The Journey is the destination
My Journey and relationship with meditation began in 2010 following a difficult period in my life when my mother died. I initially used basic mindfulness strategies to manage the stress around this difficult event.
When beginning my practice I found this very difficult and quickly realised that my mind and thoughts were busier than I actually comprehended. I used techniques such as basic breathing and practical mindfulness strategies which enabled me to begin a practice which I found more achievable. Within the first year of my practice I had developed a well-established routine of around 30 minute’s daily meditation.
As I continued my journey with meditation I wanted to support others in developing their own practice and used this within my role as a mental health nurse support people with serious mental health difficulties. I completed an 8 week mindfulness based stress reduction (MBSR) course which through my interest in this, then began to co facilitate these groups to others.
I noticed at around years 3-4 of my meditation practice my daily routines started to waver and I found myself doing less and less practice. When I realised this, I remember my teacher on the MBSR course telling me that this may happen when people’s practices grow and deepened and to always bring curious compassion to wandering why this may occur. I found this very helpful taking this approach as initially I found myself judging which quickly turned into compassionate understanding.
Following this period, my practice deepened further and started to look at other forms of meditation such as visualisation, compassion, gratitude and pineal activation. I found these different aspects of meditation very helpful at first but realised that deepening your practice can result in an ‘opening’ which I wasn’t ready for or aware of at the time. I struggled for a few years with health anxiety and linked this to be being too open due to the pineal activation. I confided in family and friends and remember telling a friend about my difficulties and she advised me to keep going as this would get better with time and more understanding.
Through further practice I kept going and realised that I has a lot of trauma and unresolved memoires which was causing the health anxiety. I then had some very profound experiences within my practices which resulted in what I can only describe as an energetic release of stuck emotion and energy within my body.

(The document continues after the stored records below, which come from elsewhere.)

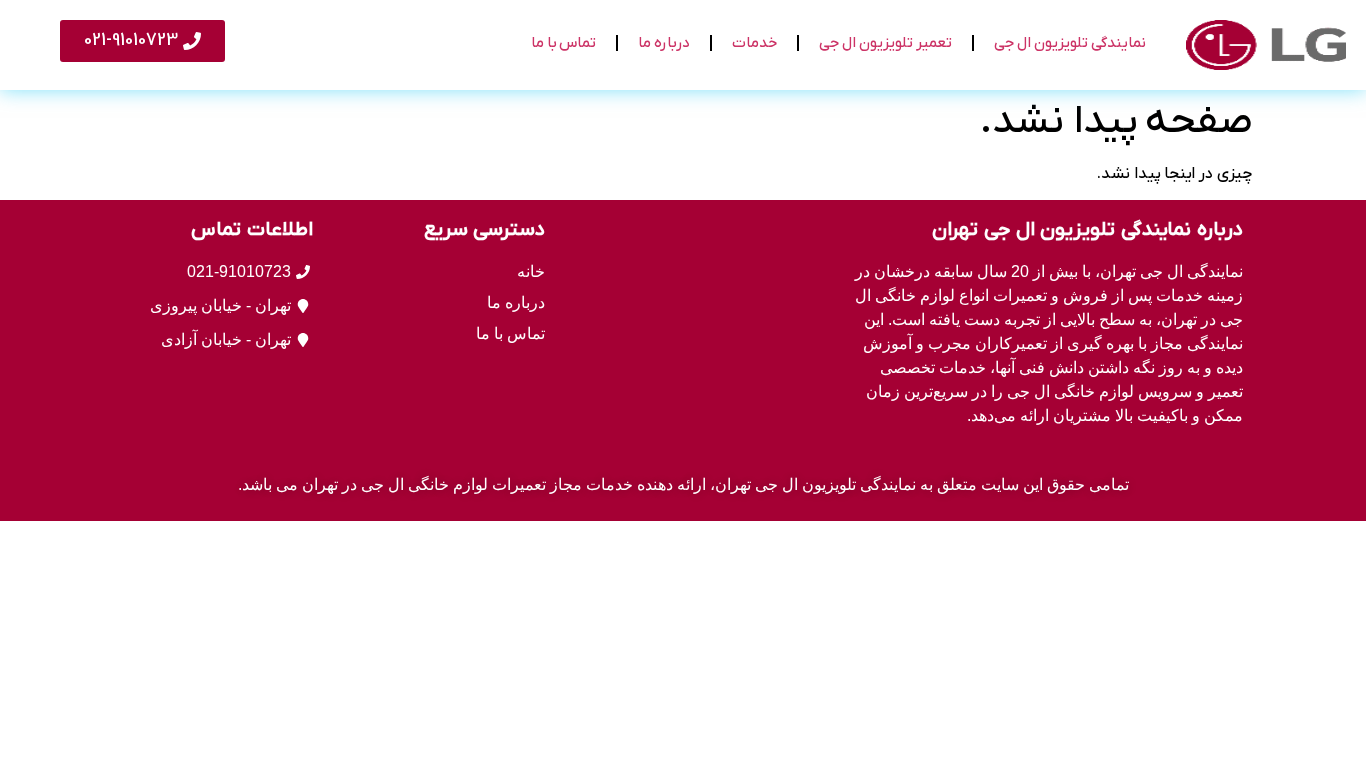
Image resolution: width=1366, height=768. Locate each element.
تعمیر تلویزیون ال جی (885, 43)
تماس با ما (563, 43)
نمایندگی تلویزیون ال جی (1070, 43)
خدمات (754, 43)
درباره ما (664, 43)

I have further deepened my practice over the last 12 months following a major knee trauma. I had time off work and I used this opportunity to further deepen my understanding of myself through mediation. Some of my meditation sessions would last in excess of 3-4 hours which resulted in having some very profound emotional and spiritual awakenings.
A decade ago my practice started off in the management of stress and during this wonderful journey which continues, I have come to realise that meditation is a conduit to helping me discover who I really am and has helped so much in processing and letting go of things I held on to for so many years.